Pourquoi ce rejet des “intellectuels” ?

3 juillet 2006

Le mot “intellectuel” vient du verbe latin “intellegere”, qui signifie “comprendre”. Être un intellectuel signifie donc d’abord vouloir comprendre, et donc chercher, interroger.
En France, il existe une longue tradition de l’intellectuel qui interpelle le pouvoir. Montaigne et Voltaire en sont des exemples, et bien sûr Émile Zola, dont le “J’accuse” à propos de l’Affaire Dreyfus deviendra l’exemple même de l’engagement de l’intellectuel dans la vie de la société.
Citons encore Jean-Pierre Vernant pour la Résistance anti-nazie ; Jean-Paul Sartre, Simone de Beauvoir, Pierre Vidal-Naquet, François Mauriac contre la torture en Algérie... Il y a en bien d’autres.
À côté de cette tradition très française, il existe aussi un courant anti-intellectuel, qui se caractérise par le mépris pour le travail de réflexion (voir l’expression sur "l’intellectuel enfermé dans sa tour d’ivoire") et par une fascination pour les hommes forts. Quand ce courant se laisse aller à ses extrêmes, on aboutit à un populisme fasciné par la force.
Tout cela pour dire que les attaques répétées dans “Le Quotidien” ou “Le JIR” contre les "intellectuels" qui seraient enfermés dans leur "tour d’ivoire" (voir récemment le “chapeau” de l’interview de Jean-François Sam Long) sont inquiétantes. Elles montrent une affinité avec ce courant anti-intellectuel, sans parler d’une ignorance d’une tradition très française.

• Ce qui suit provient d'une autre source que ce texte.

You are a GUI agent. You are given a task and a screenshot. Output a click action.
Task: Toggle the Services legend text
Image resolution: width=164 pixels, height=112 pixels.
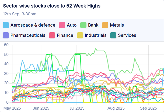(127, 35)
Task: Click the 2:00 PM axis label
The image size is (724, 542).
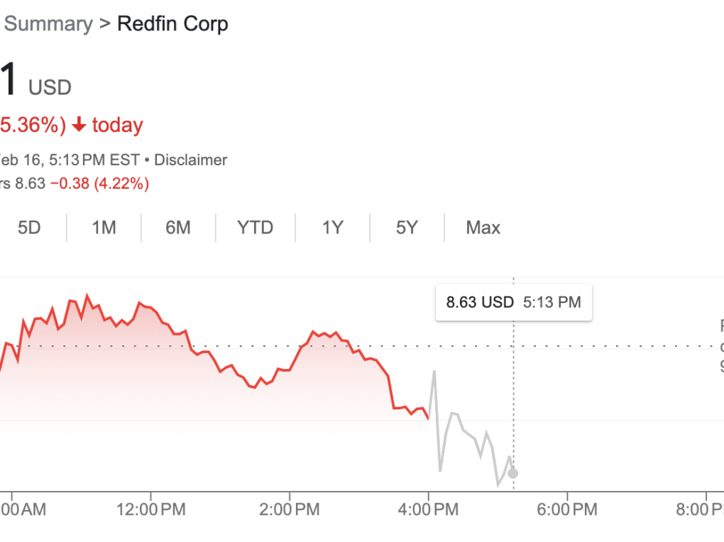Action: 289,509
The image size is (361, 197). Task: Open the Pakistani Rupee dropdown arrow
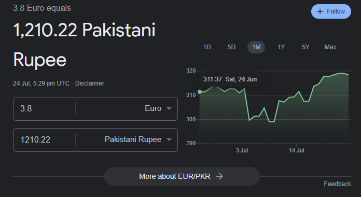click(169, 139)
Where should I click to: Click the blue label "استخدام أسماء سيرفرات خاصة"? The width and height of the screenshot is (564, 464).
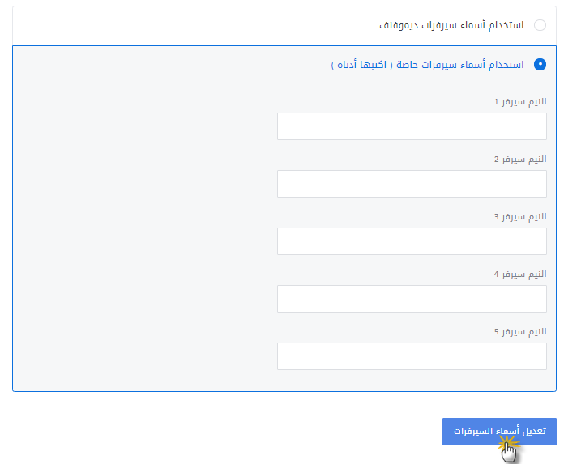coord(460,65)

La Réunion a pourtant bien besoin de réflexion et d’intellectuels. Cette tendance, qui s’en prend à tout ce qui serait “intellectuel”, est d’une certaine manière un interdit à penser. Si l’intellectuel est toujours montré comme une personne détachée de la réalité, intéressée par son petit monde, cela revient à dire que la recherche est inutile. Une société qui ne réfléchit pas sur elle-même est condamnée à se laisser dominer par des rumeurs.